(Aim) Reproduce every one of the entries below word for word.

═════ Records for the exercise

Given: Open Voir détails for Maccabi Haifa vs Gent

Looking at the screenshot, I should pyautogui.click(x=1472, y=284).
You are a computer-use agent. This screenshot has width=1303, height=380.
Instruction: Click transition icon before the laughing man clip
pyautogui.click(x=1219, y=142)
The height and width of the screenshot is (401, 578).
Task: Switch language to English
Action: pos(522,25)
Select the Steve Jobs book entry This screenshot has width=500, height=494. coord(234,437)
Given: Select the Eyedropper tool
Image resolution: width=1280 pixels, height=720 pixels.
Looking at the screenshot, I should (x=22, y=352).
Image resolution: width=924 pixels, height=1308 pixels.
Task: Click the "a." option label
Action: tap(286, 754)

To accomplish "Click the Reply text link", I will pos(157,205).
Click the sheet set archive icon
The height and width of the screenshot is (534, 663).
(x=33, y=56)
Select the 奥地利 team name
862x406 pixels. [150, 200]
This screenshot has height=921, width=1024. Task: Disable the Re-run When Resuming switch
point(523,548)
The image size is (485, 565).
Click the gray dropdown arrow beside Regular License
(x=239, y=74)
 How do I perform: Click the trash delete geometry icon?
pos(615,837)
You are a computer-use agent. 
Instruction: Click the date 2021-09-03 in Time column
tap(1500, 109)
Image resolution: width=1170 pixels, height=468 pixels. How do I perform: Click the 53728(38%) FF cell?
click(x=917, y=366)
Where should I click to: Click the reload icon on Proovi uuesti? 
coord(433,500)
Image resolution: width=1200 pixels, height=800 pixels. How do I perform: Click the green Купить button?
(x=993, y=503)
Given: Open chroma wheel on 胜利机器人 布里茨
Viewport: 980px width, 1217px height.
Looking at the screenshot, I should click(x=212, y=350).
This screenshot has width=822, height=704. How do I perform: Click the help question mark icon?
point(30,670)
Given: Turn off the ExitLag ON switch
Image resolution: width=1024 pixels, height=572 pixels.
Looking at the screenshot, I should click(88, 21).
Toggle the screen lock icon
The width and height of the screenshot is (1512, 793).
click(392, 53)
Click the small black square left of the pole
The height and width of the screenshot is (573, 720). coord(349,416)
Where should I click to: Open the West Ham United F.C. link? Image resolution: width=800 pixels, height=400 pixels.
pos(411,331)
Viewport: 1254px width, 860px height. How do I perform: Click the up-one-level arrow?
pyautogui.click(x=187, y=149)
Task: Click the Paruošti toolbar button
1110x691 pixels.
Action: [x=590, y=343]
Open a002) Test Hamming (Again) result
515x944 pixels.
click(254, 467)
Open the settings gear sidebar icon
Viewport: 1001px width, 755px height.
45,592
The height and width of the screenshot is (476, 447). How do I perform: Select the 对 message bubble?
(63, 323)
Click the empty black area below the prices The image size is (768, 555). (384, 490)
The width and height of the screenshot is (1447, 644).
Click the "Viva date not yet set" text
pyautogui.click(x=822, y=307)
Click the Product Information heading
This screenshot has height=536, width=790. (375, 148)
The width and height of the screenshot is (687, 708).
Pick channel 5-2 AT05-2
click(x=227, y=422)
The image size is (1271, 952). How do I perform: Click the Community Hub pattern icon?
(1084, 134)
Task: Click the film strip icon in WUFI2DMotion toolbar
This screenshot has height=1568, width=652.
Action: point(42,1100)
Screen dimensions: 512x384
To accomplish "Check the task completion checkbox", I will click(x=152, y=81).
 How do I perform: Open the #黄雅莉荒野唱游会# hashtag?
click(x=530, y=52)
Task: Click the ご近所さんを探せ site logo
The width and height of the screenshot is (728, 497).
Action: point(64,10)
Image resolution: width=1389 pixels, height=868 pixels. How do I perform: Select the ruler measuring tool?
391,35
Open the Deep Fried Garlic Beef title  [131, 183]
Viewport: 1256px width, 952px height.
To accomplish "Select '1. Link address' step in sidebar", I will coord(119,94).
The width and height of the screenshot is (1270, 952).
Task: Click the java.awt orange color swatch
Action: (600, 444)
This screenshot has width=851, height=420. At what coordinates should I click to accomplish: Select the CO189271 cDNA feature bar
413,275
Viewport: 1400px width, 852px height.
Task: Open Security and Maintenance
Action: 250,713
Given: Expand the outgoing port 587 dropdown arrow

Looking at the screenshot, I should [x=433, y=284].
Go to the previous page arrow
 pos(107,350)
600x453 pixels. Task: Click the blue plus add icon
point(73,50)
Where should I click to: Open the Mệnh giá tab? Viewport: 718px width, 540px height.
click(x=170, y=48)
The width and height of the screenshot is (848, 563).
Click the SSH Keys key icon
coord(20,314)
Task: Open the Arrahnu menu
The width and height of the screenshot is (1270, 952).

══════════

(Worked solution)
Given: Open Voir détails for Maccabi Haifa vs Gent

Looking at the screenshot, I should pyautogui.click(x=1472, y=284).
You are a computer-use agent. This screenshot has width=1303, height=380.
Instruction: Click transition icon before the laughing man clip
pyautogui.click(x=1219, y=142)
The height and width of the screenshot is (401, 578).
Task: Switch language to English
Action: pos(522,25)
Select the Steve Jobs book entry This screenshot has width=500, height=494. coord(234,437)
Given: Select the Eyedropper tool
Image resolution: width=1280 pixels, height=720 pixels.
Looking at the screenshot, I should (x=22, y=352).
Image resolution: width=924 pixels, height=1308 pixels.
Task: Click the "a." option label
Action: tap(286, 754)

To accomplish "Click the Reply text link", I will pos(157,205).
Click the sheet set archive icon
The height and width of the screenshot is (534, 663).
(x=33, y=56)
Select the 奥地利 team name
862x406 pixels. [150, 200]
This screenshot has height=921, width=1024. Task: Disable the Re-run When Resuming switch
point(523,548)
The image size is (485, 565).
Click the gray dropdown arrow beside Regular License
(x=239, y=74)
 How do I perform: Click the trash delete geometry icon?
pos(615,837)
You are a computer-use agent. 
Instruction: Click the date 2021-09-03 in Time column
tap(1500, 109)
Image resolution: width=1170 pixels, height=468 pixels. How do I perform: Click the 53728(38%) FF cell?
click(x=917, y=366)
Where should I click to: Click the reload icon on Proovi uuesti? 
coord(433,500)
Image resolution: width=1200 pixels, height=800 pixels. How do I perform: Click the green Купить button?
(x=993, y=503)
Given: Open chroma wheel on 胜利机器人 布里茨
Viewport: 980px width, 1217px height.
Looking at the screenshot, I should click(x=212, y=350).
This screenshot has width=822, height=704. How do I perform: Click the help question mark icon?
point(30,670)
Given: Turn off the ExitLag ON switch
Image resolution: width=1024 pixels, height=572 pixels.
Looking at the screenshot, I should click(88, 21).
Toggle the screen lock icon
The width and height of the screenshot is (1512, 793).
click(392, 53)
Click the small black square left of the pole
The height and width of the screenshot is (573, 720). coord(349,416)
Where should I click to: Open the West Ham United F.C. link? Image resolution: width=800 pixels, height=400 pixels.
pos(411,331)
Viewport: 1254px width, 860px height. How do I perform: Click the up-one-level arrow?
pyautogui.click(x=187, y=149)
Task: Click the Paruošti toolbar button
1110x691 pixels.
Action: [x=590, y=343]
Open a002) Test Hamming (Again) result
515x944 pixels.
click(254, 467)
Open the settings gear sidebar icon
Viewport: 1001px width, 755px height.
45,592
The height and width of the screenshot is (476, 447). How do I perform: Select the 对 message bubble?
(63, 323)
Click the empty black area below the prices The image size is (768, 555). (384, 490)
The width and height of the screenshot is (1447, 644).
Click the "Viva date not yet set" text
pyautogui.click(x=822, y=307)
Click the Product Information heading
This screenshot has height=536, width=790. (375, 148)
The width and height of the screenshot is (687, 708).
Pick channel 5-2 AT05-2
click(x=227, y=422)
The image size is (1271, 952). How do I perform: Click the Community Hub pattern icon?
(1084, 134)
Task: Click the film strip icon in WUFI2DMotion toolbar
This screenshot has height=1568, width=652.
Action: point(42,1100)
Screen dimensions: 512x384
To accomplish "Check the task completion checkbox", I will click(x=152, y=81).
 How do I perform: Open the #黄雅莉荒野唱游会# hashtag?
click(x=530, y=52)
Task: Click the ご近所さんを探せ site logo
The width and height of the screenshot is (728, 497).
Action: point(64,10)
Image resolution: width=1389 pixels, height=868 pixels. How do I perform: Select the ruler measuring tool?
391,35
Open the Deep Fried Garlic Beef title  [131, 183]
Viewport: 1256px width, 952px height.
To accomplish "Select '1. Link address' step in sidebar", I will coord(119,94).
The width and height of the screenshot is (1270, 952).
Task: Click the java.awt orange color swatch
Action: (600, 444)
This screenshot has width=851, height=420. At what coordinates should I click to accomplish: Select the CO189271 cDNA feature bar
413,275
Viewport: 1400px width, 852px height.
Task: Open Security and Maintenance
Action: 250,713
Given: Expand the outgoing port 587 dropdown arrow

Looking at the screenshot, I should [x=433, y=284].
Go to the previous page arrow
 pos(107,350)
600x453 pixels. Task: Click the blue plus add icon
point(73,50)
Where should I click to: Open the Mệnh giá tab? Viewport: 718px width, 540px height.
click(x=170, y=48)
The width and height of the screenshot is (848, 563).
Click the SSH Keys key icon
coord(20,314)
Task: Open the Arrahnu menu
The width and height of the screenshot is (1270, 952).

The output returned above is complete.